-- 文書の抜粋 --
■ ■ ■

ガーデンハウスウェディングをやった際はこんな感じ。

とはいえ、物理的なスペースの狭さは窮屈でめちゃくちゃ不便に感じることもある。
特に、今年になって降った記録的な大雨の際は、雨漏りはするし、
屋根(ほぼトタン)に響く豪雨と暴風で揺れるキャラバンで
眠れない日々も続いた。
ちなみに、2週間で断続的に500ミリぐらい降って
すでに去年の年間降雨量を超えちゃったぐらいの雨が降った!!

そんな時、困るのがトイレやお風呂。
コンポストトイレはあるものの、思いっきり森の中(屋根付き)
なので、蛇が大の苦手の私は、100メートル離れた母屋のトイレを
使うけど、雨の日は歩いていくのも億劫だし。
まあ、おしっこの際は、野ションですけど、きほん。

ちなみに母屋は開放的なデッキが超きもちいいゴージャスなおうち。

こんな家に住めたらーと思うけど、家賃が高すぎて無理ー。

シャワーもアウトドアーシャワーを廃材を拾ってきて自分たちで作ってからは
夏の暑い日はこれで十分だけど、雨続きだと
太陽温熱発電のシャワーなのでお湯がない。
電気のスイッチに切り替えれば熱湯もでるけど、電気代もかさむので、
節約兼ねて冬場とか汗かかなかった日はシャワーを省く(笑)

 

ヨガにいけば、スタジオのシャワーで代用することも多いけど、
昨年は水不足も深刻だったし、蛇口をひねればいつでも熱いお湯や
水が勢い良く、あたりまえのように、でる、という暮らしとは遠い。

でも、水やエネルギーの使用には気をつけるし、
成せば成る的な感じでサバイバル力が増すし、
できるだけ環境負荷のないモノを選んだり、使う。

室内はミニマムだし、電化製品といえば小さな冷蔵庫、ケトル、
備え付けのラジオだけ。だから電気代も格安。窓をあければ自然の風が吹き込むので冷房いらず。

■ ■ ■

(アイテム座標データ)
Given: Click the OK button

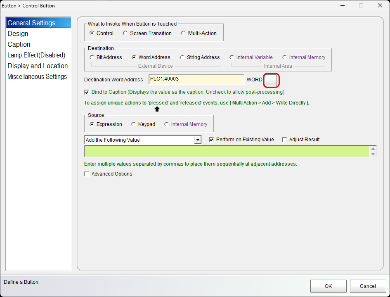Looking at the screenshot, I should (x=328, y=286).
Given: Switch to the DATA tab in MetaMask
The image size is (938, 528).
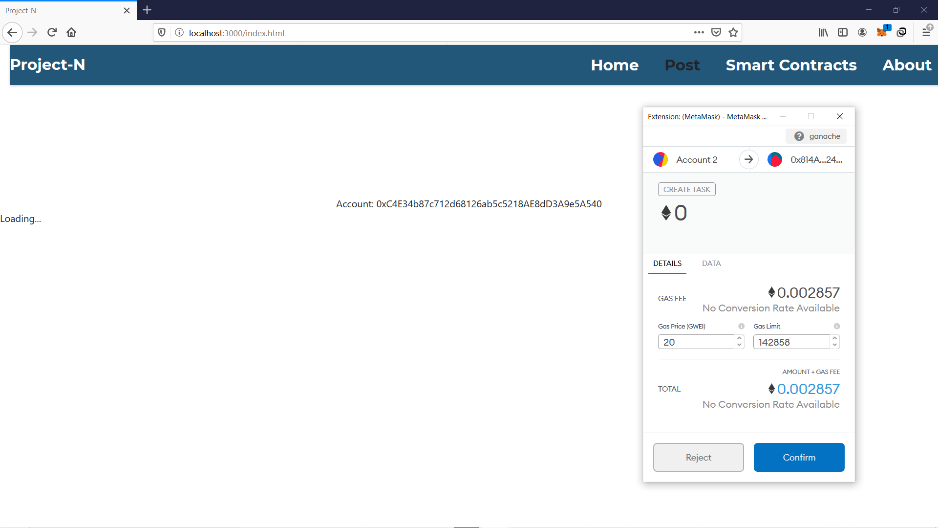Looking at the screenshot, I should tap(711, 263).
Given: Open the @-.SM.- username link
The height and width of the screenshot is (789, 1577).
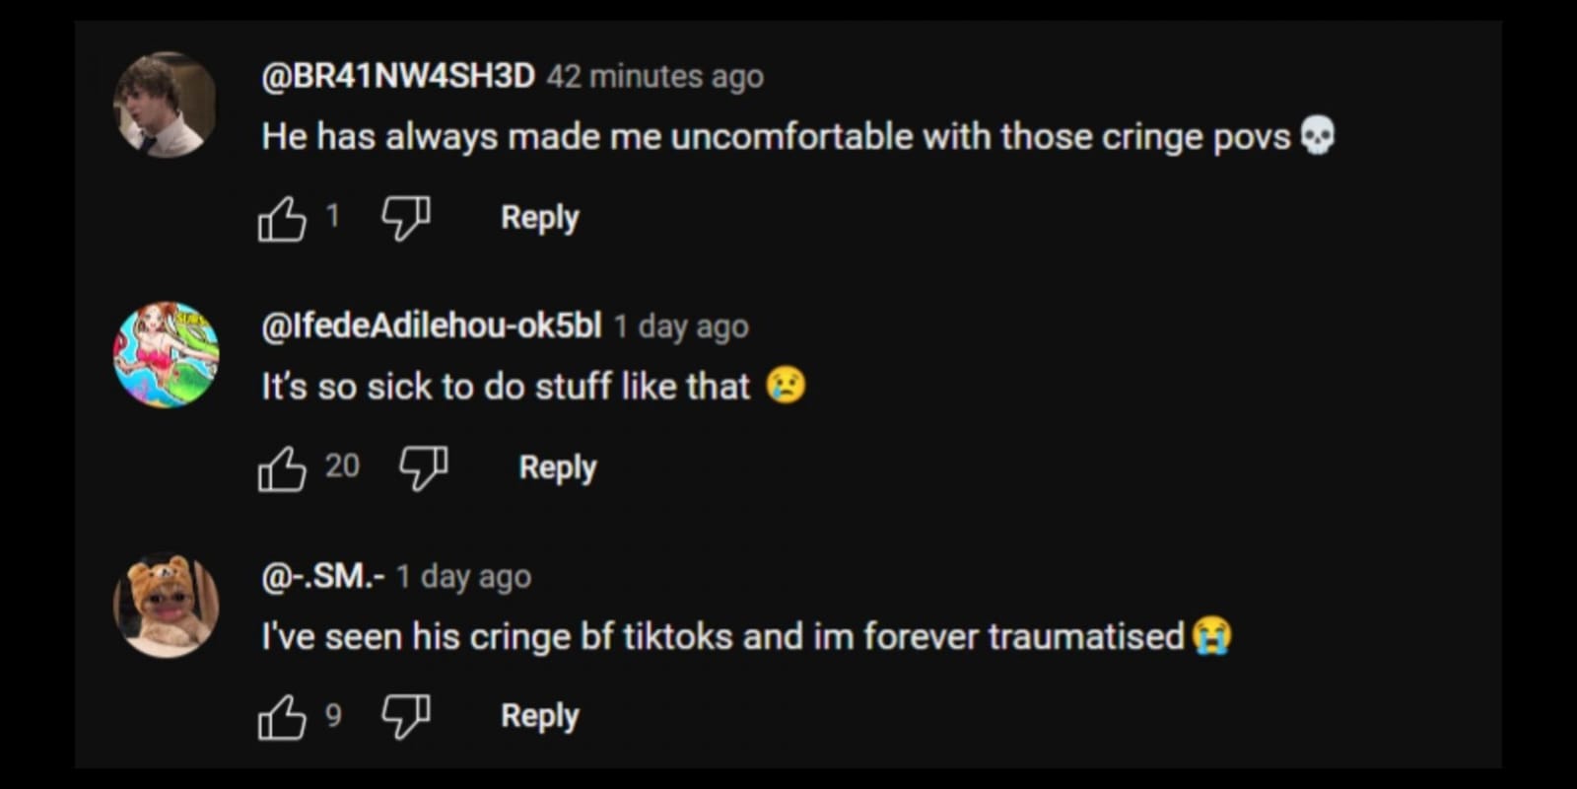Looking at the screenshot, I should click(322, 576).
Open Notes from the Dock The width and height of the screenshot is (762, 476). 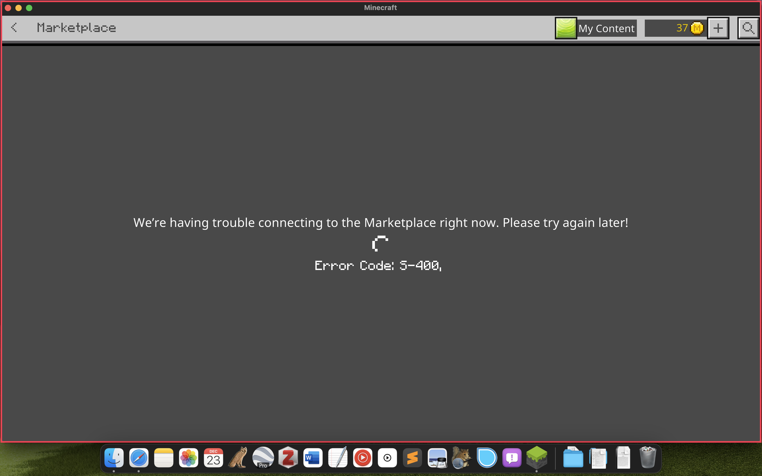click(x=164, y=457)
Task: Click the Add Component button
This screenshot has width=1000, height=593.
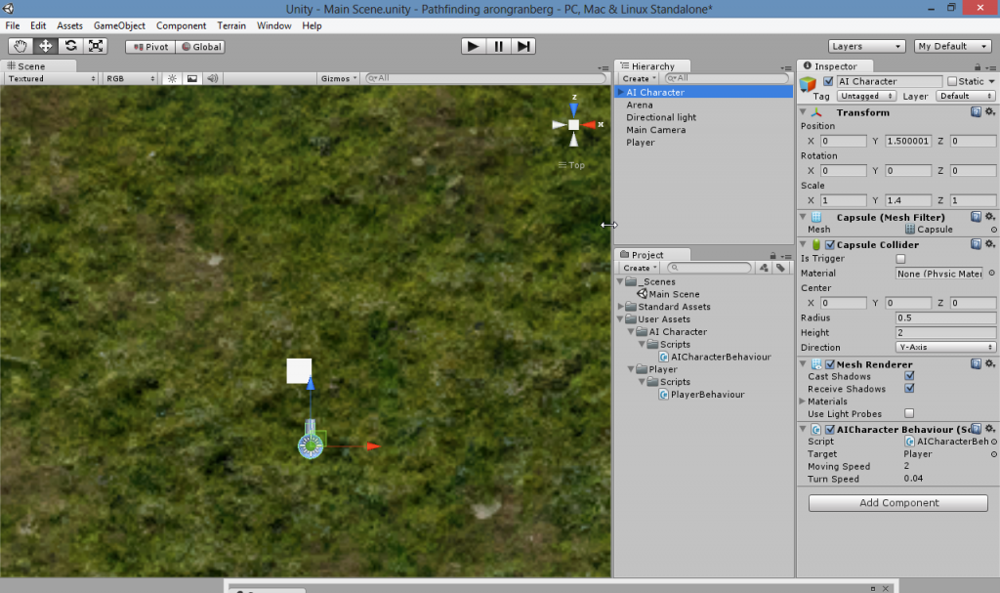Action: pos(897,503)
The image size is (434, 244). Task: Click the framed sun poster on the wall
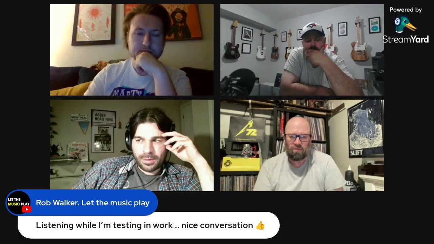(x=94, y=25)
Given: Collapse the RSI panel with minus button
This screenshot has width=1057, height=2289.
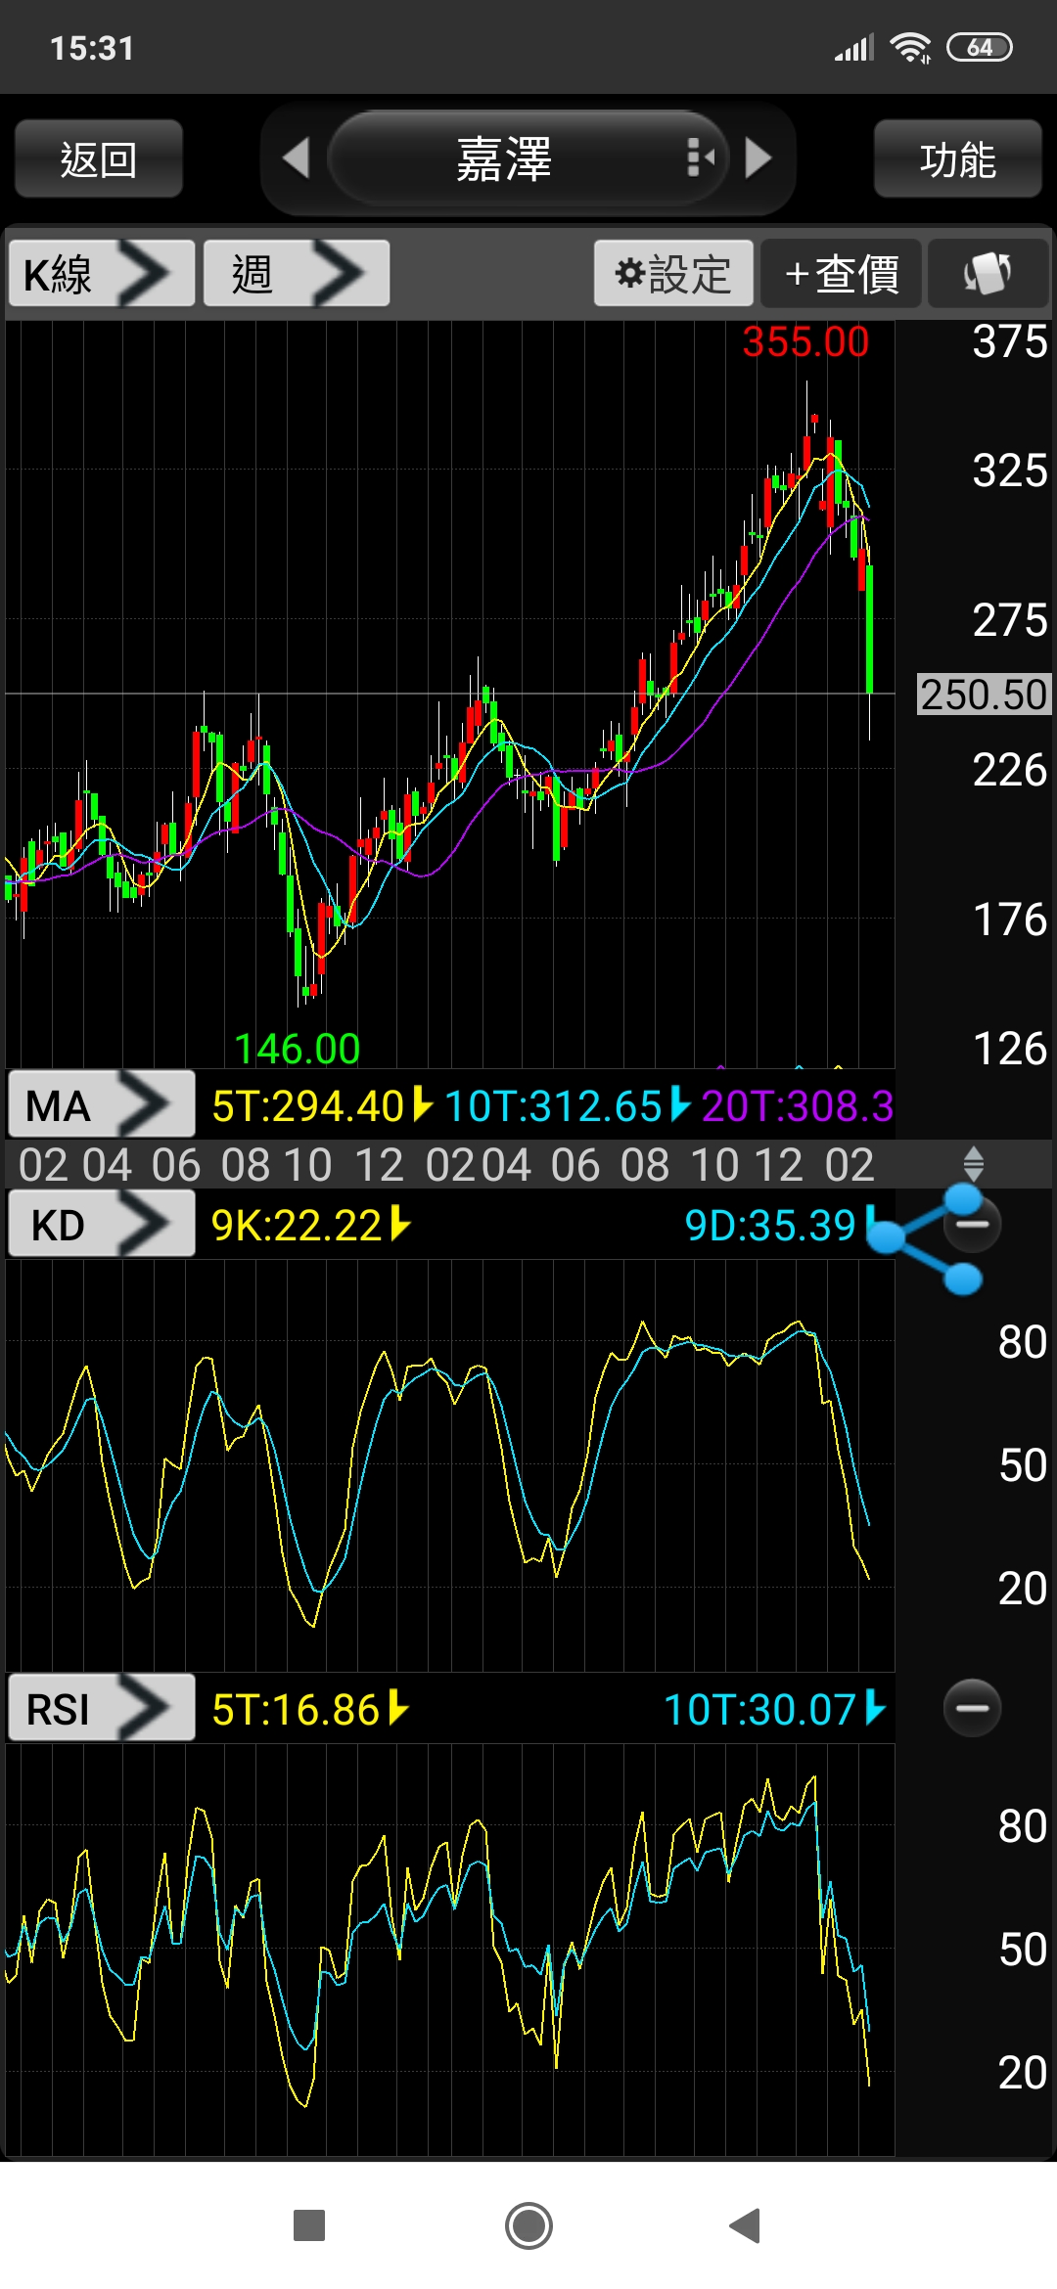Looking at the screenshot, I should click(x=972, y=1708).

■ ■ ■

-- 課題と演習 --
a) リストのうち、「Task: Click the Add Component button」を含む行から始めて最後の行まで、両端の行も含めてそのまま書き写してください。画像は答えに入れないこと。
b) キャラバン暮らしの文章について、最後の文の後に続く部分を書き足すこと。
このリストは本文の内容とは関係がない。

-- 回答 --
a)
Task: Click the Add Component button
This screenshot has width=1000, height=593.
Action: pos(897,503)
The image size is (434, 244). Task: Click the framed sun poster on the wall
(x=94, y=25)
Given: Collapse the RSI panel with minus button
This screenshot has width=1057, height=2289.
Looking at the screenshot, I should click(x=972, y=1708).

b)
扇風機をつかったのもこの夏、数日だけ。

キッチンもコンパクトだけど、二人で毎晩のように一緒に料理もできるぐらいの
スペースはあるし、友達をご飯にも呼べる。

彼のビンテージのお宝もの、掘り出し物以外も含めて、
ほぼリサイクルショップでの中古品だから
インテリアもコストがあまりかかっていません。

 

この石像の子たち以外は。。彼の趣味です。

もちろん、二人とも、この室内に収まりきらないものもあるので、
それば、お互い別のストレージを他の場所に借りていて、そこに保管。
でも日常的に使わないから、キャラバンの中にはなくて大丈夫だし、
狭くてものが多いとごちゃごちゃしちゃうので、なるべく
ミニマル、シンプルがモットー。断捨離も定期的に行ってます。

こちらは、第二のキャラバン。毎日使わない、着ない服などを収納。
いまは物置だけど、いつかはリノベーションして、こやつをひっぱって旅に出たい。

いつかはフツーの家に暮らす日が来ると思うけど、
バイロンの高額な家賃市場と圧倒的な住宅不足を考えると、
当面は、この森暮らしで十分。

暮らしのあり方も、幸せの価値観も人それぞれ。
暮らしやライフスタイルも多様化している時代に
モノやお金に振り回されるのではなく、
見た目は少なくて、シンプルでも、そのほうが実は
豊かで、精神的に満たされている事が多い。

LESS IS MORE
モノが少ないと
自由な時間が増える。
自由な思考力が高まる。

東京で35年の不動産ローンを抱えて、サラリーマン生活をしていた頃と比べて、
こんなにも人生は一変、自分が望めば、人生は、環境は、変えられる。

あとは食料を自給できる畑があれば最高なんだけど、
それは今後の目標、課題。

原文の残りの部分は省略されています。